↓↓↓

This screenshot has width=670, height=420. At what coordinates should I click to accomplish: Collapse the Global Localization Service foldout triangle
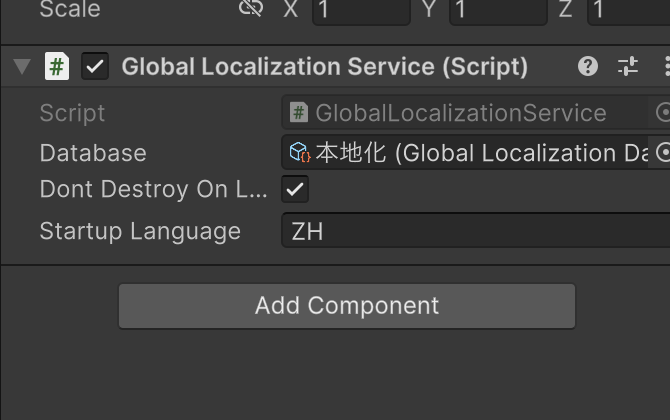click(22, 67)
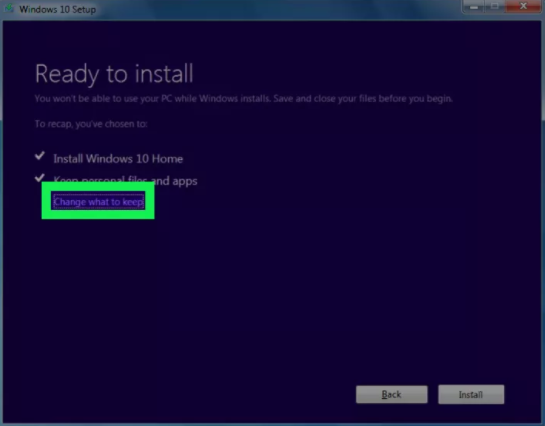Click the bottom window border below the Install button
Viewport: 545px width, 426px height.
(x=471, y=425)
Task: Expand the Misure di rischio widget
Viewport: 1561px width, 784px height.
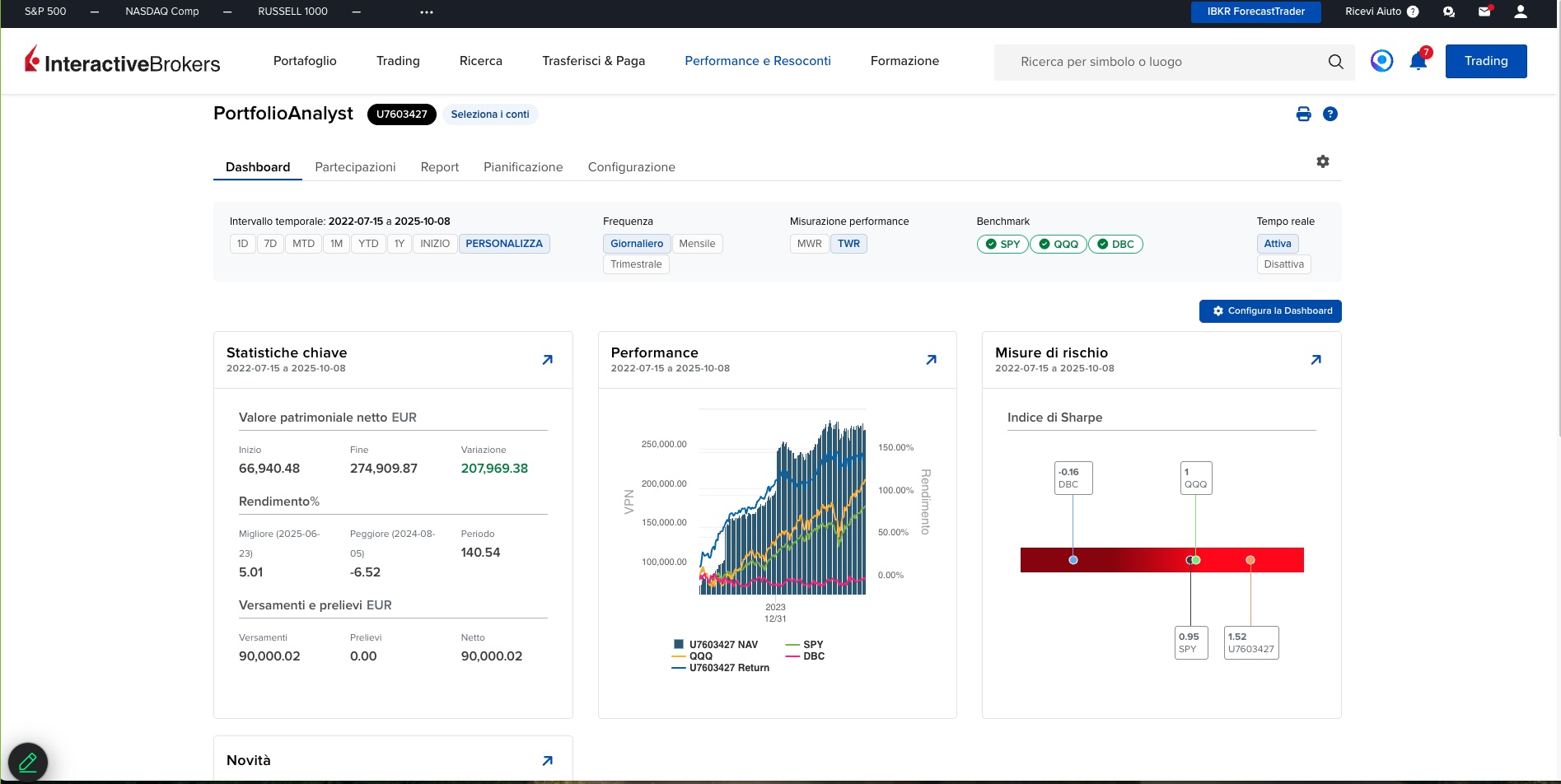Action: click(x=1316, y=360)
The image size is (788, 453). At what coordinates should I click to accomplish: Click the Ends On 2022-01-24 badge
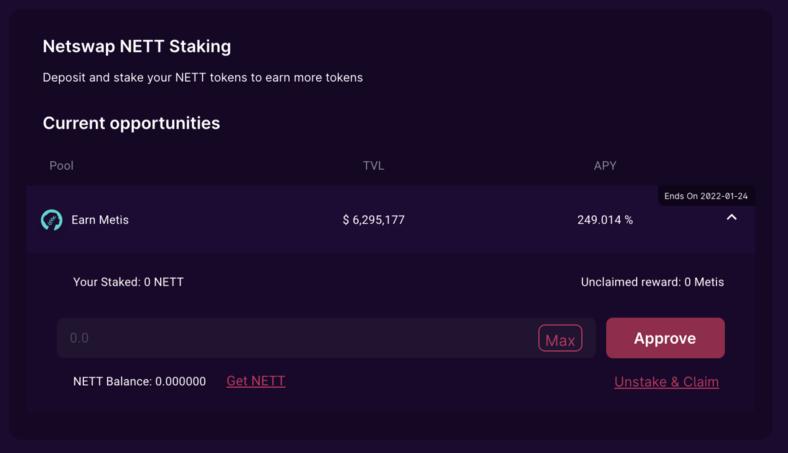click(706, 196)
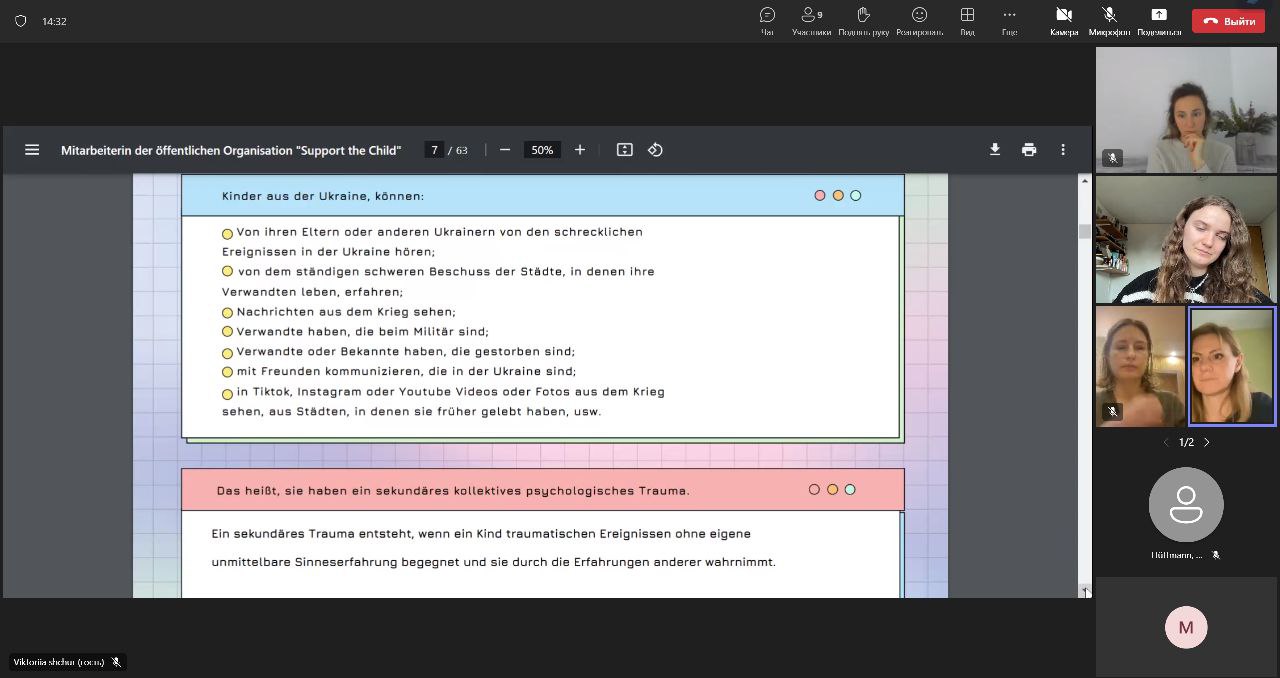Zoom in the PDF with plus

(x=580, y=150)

↑↑↑

What the task asks: Pictures excluded, print only the lines from the one with "Viewport: 1561px width, 784px height." through the end of the entries above, exactly as written.

Completed task:
Viewport: 1561px width, 784px height.
Action: click(x=1316, y=360)
The image size is (788, 453). At what coordinates should I click to accomplish: Click the Ends On 2022-01-24 badge
click(706, 196)
Zoom in the PDF with plus

(x=580, y=150)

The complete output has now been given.